Prompt> A faithful, complete copy of the records is required.

Entries provided>

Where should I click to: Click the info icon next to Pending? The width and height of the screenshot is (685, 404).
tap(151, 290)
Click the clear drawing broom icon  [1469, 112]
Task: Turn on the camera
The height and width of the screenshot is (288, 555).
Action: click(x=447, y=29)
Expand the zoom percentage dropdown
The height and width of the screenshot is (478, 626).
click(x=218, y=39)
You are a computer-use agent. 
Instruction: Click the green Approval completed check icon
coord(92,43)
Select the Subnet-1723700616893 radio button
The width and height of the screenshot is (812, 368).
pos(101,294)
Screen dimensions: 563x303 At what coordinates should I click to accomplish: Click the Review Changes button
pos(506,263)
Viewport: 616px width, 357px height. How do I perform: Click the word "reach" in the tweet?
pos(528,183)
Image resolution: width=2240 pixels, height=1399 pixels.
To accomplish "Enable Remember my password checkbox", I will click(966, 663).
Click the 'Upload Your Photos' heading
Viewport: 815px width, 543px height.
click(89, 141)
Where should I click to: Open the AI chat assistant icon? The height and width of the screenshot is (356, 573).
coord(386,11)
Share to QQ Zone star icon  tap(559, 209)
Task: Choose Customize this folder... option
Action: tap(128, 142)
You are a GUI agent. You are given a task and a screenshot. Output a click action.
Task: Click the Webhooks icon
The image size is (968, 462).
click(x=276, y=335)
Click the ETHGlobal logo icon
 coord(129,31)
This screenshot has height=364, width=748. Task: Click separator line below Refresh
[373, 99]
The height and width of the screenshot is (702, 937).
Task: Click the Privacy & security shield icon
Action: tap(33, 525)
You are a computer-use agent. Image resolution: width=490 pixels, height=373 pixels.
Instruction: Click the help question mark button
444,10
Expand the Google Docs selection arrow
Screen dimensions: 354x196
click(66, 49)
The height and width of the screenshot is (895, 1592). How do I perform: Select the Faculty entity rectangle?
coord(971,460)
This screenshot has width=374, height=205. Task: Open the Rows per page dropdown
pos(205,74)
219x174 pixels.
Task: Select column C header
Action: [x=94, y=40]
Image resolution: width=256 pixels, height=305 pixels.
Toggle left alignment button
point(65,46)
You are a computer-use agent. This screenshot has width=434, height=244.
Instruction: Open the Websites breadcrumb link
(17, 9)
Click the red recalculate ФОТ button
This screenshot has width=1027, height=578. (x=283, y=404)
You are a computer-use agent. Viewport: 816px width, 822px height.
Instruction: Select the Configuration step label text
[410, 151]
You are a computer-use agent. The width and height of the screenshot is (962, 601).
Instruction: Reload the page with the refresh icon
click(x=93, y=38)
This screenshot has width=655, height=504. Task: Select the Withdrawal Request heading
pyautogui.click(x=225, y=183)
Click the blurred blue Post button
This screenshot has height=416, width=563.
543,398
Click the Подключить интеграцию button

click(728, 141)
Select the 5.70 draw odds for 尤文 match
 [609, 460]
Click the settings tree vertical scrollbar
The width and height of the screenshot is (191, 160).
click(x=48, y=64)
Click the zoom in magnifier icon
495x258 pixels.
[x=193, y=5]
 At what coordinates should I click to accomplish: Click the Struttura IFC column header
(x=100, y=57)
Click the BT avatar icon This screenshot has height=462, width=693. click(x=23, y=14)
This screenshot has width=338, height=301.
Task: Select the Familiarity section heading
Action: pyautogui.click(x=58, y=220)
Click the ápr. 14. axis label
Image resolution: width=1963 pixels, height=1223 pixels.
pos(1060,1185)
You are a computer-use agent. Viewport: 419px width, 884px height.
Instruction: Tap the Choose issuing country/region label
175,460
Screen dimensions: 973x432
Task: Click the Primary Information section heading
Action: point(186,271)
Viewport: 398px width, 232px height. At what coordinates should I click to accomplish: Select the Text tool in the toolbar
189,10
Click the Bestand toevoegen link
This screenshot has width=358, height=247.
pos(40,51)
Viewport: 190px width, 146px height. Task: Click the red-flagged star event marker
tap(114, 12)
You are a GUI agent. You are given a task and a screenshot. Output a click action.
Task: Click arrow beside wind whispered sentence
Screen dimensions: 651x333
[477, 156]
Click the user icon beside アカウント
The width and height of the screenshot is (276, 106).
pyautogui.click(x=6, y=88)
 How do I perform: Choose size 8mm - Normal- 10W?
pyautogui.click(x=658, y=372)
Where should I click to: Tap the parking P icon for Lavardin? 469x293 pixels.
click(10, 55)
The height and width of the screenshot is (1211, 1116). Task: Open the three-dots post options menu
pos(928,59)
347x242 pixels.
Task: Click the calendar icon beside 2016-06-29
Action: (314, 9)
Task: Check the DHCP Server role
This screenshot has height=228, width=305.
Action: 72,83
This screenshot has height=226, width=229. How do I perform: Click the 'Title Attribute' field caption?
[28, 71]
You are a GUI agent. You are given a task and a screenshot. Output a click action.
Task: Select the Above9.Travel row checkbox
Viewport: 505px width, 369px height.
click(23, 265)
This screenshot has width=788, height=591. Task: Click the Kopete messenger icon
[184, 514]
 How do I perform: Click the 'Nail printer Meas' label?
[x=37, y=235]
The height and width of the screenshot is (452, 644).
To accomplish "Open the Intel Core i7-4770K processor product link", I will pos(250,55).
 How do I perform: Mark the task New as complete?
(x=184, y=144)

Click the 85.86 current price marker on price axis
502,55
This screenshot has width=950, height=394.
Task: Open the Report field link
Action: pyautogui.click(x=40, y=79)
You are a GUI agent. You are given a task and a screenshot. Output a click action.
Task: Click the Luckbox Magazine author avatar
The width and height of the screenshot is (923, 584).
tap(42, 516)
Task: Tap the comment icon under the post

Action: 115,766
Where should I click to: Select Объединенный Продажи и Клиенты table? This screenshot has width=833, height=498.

Task solution>
Where should I click to: Click the info icon next to Pending? The width and height of the screenshot is (685, 404).
tap(151, 290)
Click the clear drawing broom icon  [1469, 112]
Task: Turn on the camera
The height and width of the screenshot is (288, 555).
Action: click(x=447, y=29)
Expand the zoom percentage dropdown
The height and width of the screenshot is (478, 626).
click(x=218, y=39)
You are a computer-use agent. 
Instruction: Click the green Approval completed check icon
coord(92,43)
Select the Subnet-1723700616893 radio button
The width and height of the screenshot is (812, 368).
pos(101,294)
Screen dimensions: 563x303 At what coordinates should I click to accomplish: Click the Review Changes button
pos(506,263)
Viewport: 616px width, 357px height. How do I perform: Click the word "reach" in the tweet?
pos(528,183)
Image resolution: width=2240 pixels, height=1399 pixels.
To accomplish "Enable Remember my password checkbox", I will click(966, 663).
Click the 'Upload Your Photos' heading
Viewport: 815px width, 543px height.
click(89, 141)
Where should I click to: Open the AI chat assistant icon? The height and width of the screenshot is (356, 573).
coord(386,11)
Share to QQ Zone star icon  tap(559, 209)
Task: Choose Customize this folder... option
Action: tap(128, 142)
You are a GUI agent. You are given a task and a screenshot. Output a click action.
Task: Click the Webhooks icon
The image size is (968, 462).
click(x=276, y=335)
Click the ETHGlobal logo icon
 coord(129,31)
This screenshot has height=364, width=748. Task: Click separator line below Refresh
[373, 99]
The height and width of the screenshot is (702, 937).
Task: Click the Privacy & security shield icon
Action: tap(33, 525)
You are a computer-use agent. Image resolution: width=490 pixels, height=373 pixels.
Instruction: Click the help question mark button
444,10
Expand the Google Docs selection arrow
Screen dimensions: 354x196
click(66, 49)
The height and width of the screenshot is (895, 1592). How do I perform: Select the Faculty entity rectangle?
coord(971,460)
This screenshot has width=374, height=205. Task: Open the Rows per page dropdown
pos(205,74)
219x174 pixels.
Task: Select column C header
Action: [x=94, y=40]
Image resolution: width=256 pixels, height=305 pixels.
Toggle left alignment button
point(65,46)
You are a computer-use agent. This screenshot has width=434, height=244.
Instruction: Open the Websites breadcrumb link
(17, 9)
Click the red recalculate ФОТ button
This screenshot has width=1027, height=578. (x=283, y=404)
You are a computer-use agent. Viewport: 816px width, 822px height.
Instruction: Select the Configuration step label text
[410, 151]
You are a computer-use agent. The width and height of the screenshot is (962, 601).
Instruction: Reload the page with the refresh icon
click(x=93, y=38)
This screenshot has width=655, height=504. Task: Select the Withdrawal Request heading
pyautogui.click(x=225, y=183)
Click the blurred blue Post button
This screenshot has height=416, width=563.
543,398
Click the Подключить интеграцию button

click(728, 141)
Select the 5.70 draw odds for 尤文 match
 [609, 460]
Click the settings tree vertical scrollbar
The width and height of the screenshot is (191, 160).
click(x=48, y=64)
Click the zoom in magnifier icon
495x258 pixels.
[x=193, y=5]
 At what coordinates should I click to accomplish: Click the Struttura IFC column header
(x=100, y=57)
Click the BT avatar icon This screenshot has height=462, width=693. click(x=23, y=14)
This screenshot has width=338, height=301.
Task: Select the Familiarity section heading
Action: pyautogui.click(x=58, y=220)
Click the ápr. 14. axis label
Image resolution: width=1963 pixels, height=1223 pixels.
pos(1060,1185)
You are a computer-use agent. Viewport: 419px width, 884px height.
Instruction: Tap the Choose issuing country/region label
175,460
Screen dimensions: 973x432
Task: Click the Primary Information section heading
Action: point(186,271)
Viewport: 398px width, 232px height. At what coordinates should I click to accomplish: Select the Text tool in the toolbar
189,10
Click the Bestand toevoegen link
This screenshot has width=358, height=247.
pos(40,51)
Viewport: 190px width, 146px height. Task: Click the red-flagged star event marker
tap(114, 12)
You are a GUI agent. You are given a task and a screenshot. Output a click action.
Task: Click arrow beside wind whispered sentence
Screen dimensions: 651x333
[477, 156]
Click the user icon beside アカウント
The width and height of the screenshot is (276, 106).
pyautogui.click(x=6, y=88)
 How do I perform: Choose size 8mm - Normal- 10W?
pyautogui.click(x=658, y=372)
Where should I click to: Tap the parking P icon for Lavardin? 469x293 pixels.
click(10, 55)
The height and width of the screenshot is (1211, 1116). Task: Open the three-dots post options menu
pos(928,59)
347x242 pixels.
Task: Click the calendar icon beside 2016-06-29
Action: (314, 9)
Task: Check the DHCP Server role
This screenshot has height=228, width=305.
Action: 72,83
This screenshot has height=226, width=229. How do I perform: Click the 'Title Attribute' field caption?
[28, 71]
You are a GUI agent. You are given a task and a screenshot. Output a click action.
Task: Select the Above9.Travel row checkbox
Viewport: 505px width, 369px height.
click(23, 265)
This screenshot has width=788, height=591. Task: Click the Kopete messenger icon
[184, 514]
 How do I perform: Click the 'Nail printer Meas' label?
[x=37, y=235]
The height and width of the screenshot is (452, 644).
To accomplish "Open the Intel Core i7-4770K processor product link", I will pos(250,55).
 How do I perform: Mark the task New as complete?
(x=184, y=144)

Click the 85.86 current price marker on price axis
502,55
This screenshot has width=950, height=394.
Task: Open the Report field link
Action: pyautogui.click(x=40, y=79)
You are a GUI agent. You are given a task and a screenshot. Output a click action.
Task: Click the Luckbox Magazine author avatar
The width and height of the screenshot is (923, 584).
tap(42, 516)
Task: Tap the comment icon under the post

Action: 115,766
Where should I click to: Select Объединенный Продажи и Клиенты table? This screenshot has width=833, height=498.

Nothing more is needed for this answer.